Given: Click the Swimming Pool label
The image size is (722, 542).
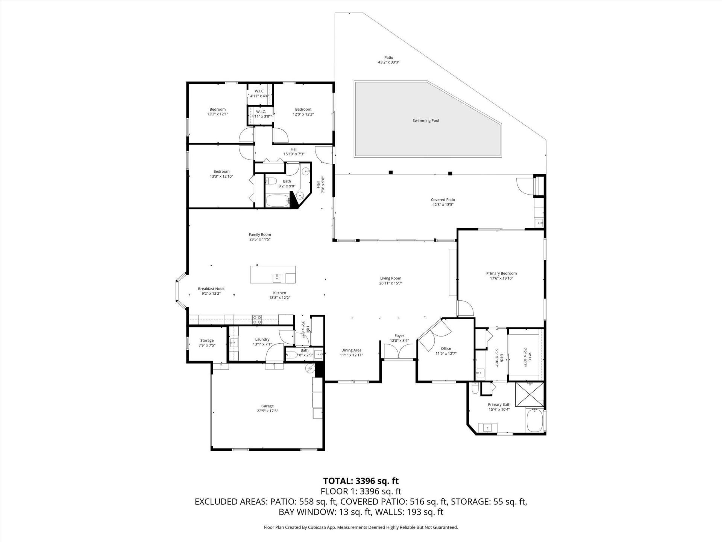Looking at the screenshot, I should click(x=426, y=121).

* * *

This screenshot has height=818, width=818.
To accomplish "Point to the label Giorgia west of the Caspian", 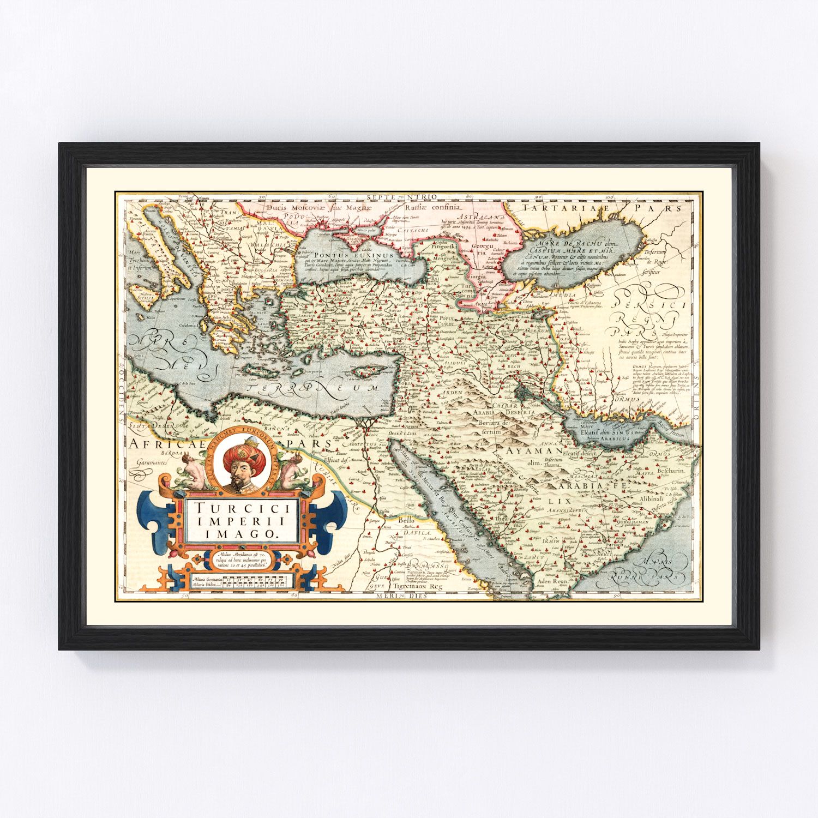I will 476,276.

---

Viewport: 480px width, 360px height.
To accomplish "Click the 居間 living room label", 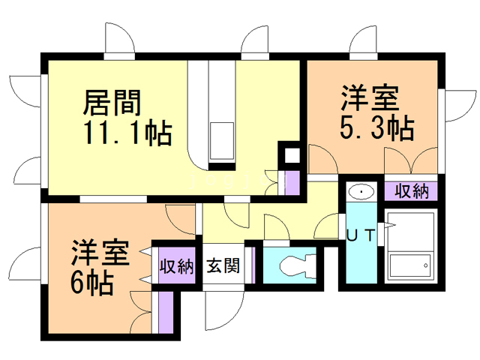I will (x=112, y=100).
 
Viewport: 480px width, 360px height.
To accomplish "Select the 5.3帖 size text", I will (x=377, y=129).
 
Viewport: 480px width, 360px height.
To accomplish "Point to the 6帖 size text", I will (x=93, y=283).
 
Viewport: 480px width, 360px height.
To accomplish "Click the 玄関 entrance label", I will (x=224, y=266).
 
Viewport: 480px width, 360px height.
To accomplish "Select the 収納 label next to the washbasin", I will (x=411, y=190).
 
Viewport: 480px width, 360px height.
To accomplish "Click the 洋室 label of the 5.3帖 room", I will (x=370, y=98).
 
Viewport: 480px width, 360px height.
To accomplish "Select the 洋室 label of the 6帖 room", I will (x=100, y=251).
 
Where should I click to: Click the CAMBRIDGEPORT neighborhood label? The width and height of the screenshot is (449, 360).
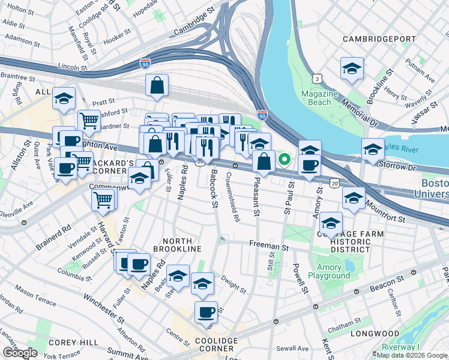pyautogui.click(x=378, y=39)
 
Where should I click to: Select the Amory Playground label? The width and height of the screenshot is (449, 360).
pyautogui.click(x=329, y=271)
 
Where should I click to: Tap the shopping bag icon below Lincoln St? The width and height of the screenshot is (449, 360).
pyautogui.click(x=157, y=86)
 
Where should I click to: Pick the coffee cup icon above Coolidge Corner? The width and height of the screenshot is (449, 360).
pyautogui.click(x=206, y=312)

--- Task ---
Extract from the listing above the lines from the one containing "Where should I click to: Pick" through the one containing "pyautogui.click(x=206, y=312)", inclusive, and copy them without any change.

--- Answer to this exercise ---
Where should I click to: Pick the coffee cup icon above Coolidge Corner? The width and height of the screenshot is (449, 360).
pyautogui.click(x=206, y=312)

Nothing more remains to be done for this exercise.